[Data extracted from a collection]
◆ ◆ ◆ ◆ ◆

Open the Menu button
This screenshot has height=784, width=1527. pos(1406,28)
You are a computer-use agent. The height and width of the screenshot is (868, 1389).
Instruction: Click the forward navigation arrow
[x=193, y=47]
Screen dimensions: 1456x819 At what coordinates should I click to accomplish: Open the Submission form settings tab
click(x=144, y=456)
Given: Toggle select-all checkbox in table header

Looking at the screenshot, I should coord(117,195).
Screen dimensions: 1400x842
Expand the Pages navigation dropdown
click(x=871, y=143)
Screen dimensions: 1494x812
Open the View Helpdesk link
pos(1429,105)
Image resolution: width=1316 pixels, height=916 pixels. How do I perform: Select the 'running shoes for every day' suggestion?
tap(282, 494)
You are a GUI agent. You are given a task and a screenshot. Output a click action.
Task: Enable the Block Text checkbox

◆ ◆ ◆ ◆ ◆

[ASSIGNED TASK]
Write out each record again, keeping every word as it is.

[REPLY]
Open the Menu button
This screenshot has height=784, width=1527. pos(1406,28)
You are a computer-use agent. The height and width of the screenshot is (868, 1389).
Instruction: Click the forward navigation arrow
[x=193, y=47]
Screen dimensions: 1456x819 At what coordinates should I click to accomplish: Open the Submission form settings tab
click(x=144, y=456)
Given: Toggle select-all checkbox in table header

Looking at the screenshot, I should coord(117,195).
Screen dimensions: 1400x842
Expand the Pages navigation dropdown
click(x=871, y=143)
Screen dimensions: 1494x812
Open the View Helpdesk link
pos(1429,105)
Image resolution: width=1316 pixels, height=916 pixels. How do I perform: Select the 'running shoes for every day' suggestion?
tap(282, 494)
You are a GUI agent. You are given a task and a screenshot. Output a click action.
Task: Enable the Block Text checkbox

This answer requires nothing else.